Dazu hat der SVB in der Markhalle in Dietikon einen Stand mit Infomaterial aufgebaut. Darüber hinaus hat man einen kleinen Hindernisparcours aufgestellt, um Interessierten ein Gefühl dafür zu geben, wie schwierig die Orientierung für sehbehinderte Menschen sein kann.

Beim Parcours handelt sich um eine rote Matte von etwa acht Metern Länge. Darauf sind die weissen Leitlinien eingezeichnet, anhand deren sich Blinde orientieren. Mit verbundenen Augen können Passanten versuchen, mit Hilfe eines weissen Stocks vom einen Ende der Matte zum anderen zu gelangen. Um die Sache ein wenig zu erschweren wurde in der Mitte ein Hindernis in Form eines Koffers platziert. Wer den Versuch unternimmt, dem wird schnell bewusst, wie wenig es braucht, um die Orientierung sehbehinderter Menschen zu beeinträchtigen.

Nun hat es in der Schweiz an vielen Orten solche Leitlinien und man könnte sich deshalb fragen, wieso der SVB den Tag des weissen Stocks dazu nutzt, auf diese Linien aufmerksam zu machen. «Die weissen Leitlinien dienen der Orientierung und sind sehr wichtig für uns.

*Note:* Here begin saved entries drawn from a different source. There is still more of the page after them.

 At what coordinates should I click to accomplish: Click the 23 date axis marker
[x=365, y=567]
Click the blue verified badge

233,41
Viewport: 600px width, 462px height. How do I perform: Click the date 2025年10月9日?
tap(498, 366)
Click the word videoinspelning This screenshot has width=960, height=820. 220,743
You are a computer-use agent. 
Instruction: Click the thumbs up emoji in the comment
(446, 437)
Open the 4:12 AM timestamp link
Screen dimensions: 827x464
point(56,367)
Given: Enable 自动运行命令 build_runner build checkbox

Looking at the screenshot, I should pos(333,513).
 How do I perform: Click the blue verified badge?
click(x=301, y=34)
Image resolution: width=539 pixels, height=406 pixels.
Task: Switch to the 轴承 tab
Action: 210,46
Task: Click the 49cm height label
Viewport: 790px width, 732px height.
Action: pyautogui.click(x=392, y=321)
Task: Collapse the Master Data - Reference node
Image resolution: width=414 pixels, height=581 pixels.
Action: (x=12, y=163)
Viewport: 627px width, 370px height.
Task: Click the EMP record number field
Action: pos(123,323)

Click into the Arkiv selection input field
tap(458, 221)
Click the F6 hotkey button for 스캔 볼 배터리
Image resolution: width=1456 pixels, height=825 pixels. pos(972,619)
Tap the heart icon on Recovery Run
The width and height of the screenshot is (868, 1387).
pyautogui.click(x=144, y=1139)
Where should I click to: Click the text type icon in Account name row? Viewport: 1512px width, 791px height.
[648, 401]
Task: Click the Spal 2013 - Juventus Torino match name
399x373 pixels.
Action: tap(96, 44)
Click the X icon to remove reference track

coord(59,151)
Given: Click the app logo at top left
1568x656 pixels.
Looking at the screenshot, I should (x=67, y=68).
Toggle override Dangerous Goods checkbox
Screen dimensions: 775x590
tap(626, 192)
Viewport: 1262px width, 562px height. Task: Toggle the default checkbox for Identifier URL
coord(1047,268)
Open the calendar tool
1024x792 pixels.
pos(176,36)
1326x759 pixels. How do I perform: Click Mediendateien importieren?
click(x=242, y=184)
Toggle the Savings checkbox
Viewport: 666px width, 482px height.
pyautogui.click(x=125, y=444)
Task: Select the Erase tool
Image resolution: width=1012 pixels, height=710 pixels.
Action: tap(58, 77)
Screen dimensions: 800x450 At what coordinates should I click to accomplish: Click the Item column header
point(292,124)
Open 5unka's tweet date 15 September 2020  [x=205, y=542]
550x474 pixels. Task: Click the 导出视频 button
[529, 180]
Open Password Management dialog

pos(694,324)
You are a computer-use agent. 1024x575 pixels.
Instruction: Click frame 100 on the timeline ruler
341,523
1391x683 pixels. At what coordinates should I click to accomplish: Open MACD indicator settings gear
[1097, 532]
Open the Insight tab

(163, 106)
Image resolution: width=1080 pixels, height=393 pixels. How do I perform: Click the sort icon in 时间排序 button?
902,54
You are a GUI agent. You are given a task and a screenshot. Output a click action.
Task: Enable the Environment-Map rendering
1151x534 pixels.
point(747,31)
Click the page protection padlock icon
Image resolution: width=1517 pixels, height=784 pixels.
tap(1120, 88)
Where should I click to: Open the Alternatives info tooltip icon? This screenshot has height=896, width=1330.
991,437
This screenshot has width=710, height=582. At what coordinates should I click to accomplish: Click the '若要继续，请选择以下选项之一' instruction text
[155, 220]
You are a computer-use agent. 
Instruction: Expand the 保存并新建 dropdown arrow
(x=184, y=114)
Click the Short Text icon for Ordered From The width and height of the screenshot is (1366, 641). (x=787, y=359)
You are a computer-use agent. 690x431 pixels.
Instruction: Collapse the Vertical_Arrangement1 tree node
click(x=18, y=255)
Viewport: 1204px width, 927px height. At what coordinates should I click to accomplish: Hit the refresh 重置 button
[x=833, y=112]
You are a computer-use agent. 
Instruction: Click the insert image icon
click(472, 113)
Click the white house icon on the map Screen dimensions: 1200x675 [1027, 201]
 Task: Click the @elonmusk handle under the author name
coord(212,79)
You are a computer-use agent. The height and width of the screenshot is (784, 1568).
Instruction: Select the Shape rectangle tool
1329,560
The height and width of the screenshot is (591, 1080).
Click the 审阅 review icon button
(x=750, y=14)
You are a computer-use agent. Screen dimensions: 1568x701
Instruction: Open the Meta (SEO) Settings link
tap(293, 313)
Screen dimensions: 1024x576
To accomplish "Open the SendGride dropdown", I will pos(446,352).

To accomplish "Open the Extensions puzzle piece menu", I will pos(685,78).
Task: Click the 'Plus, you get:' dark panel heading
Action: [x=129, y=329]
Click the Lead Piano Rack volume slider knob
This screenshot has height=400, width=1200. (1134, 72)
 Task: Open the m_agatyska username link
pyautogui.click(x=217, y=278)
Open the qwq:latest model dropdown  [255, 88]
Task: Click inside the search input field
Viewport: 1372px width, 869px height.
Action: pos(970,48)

Hindernisse auf den Linien können die Orientierung stark erschweren», erklärt Urs Lüscher, Sekretär der Sektion Zürich des SBV.

Ein Problem sei die Urbanisierung der öffentlichen Räume. Insbesondere die so genannten «Begegnungszonen» machen es den Blinden oft schwer, sich zu orientieren. In solchen Zonen fehlen laut Lüscher vielerorts die weissen Linien. Ausserdem versperren in diesen Begegnungszonen öfters Hindernisse wie Fahrzeuge oder Schilder den Weg.

Deshalb will man mit der diesjährigen Aktion auf die Wichtigkeit der weissen Linien für blinde und sehbehinderte Menschen aufmerksam machen. Obwohl der ganz grosse Ansturm ausbleibt, gibt es immer wieder Passanten, die neugierig stehen bleiben, um sich über die Bedeutung der weissen Leitlinien zu informieren.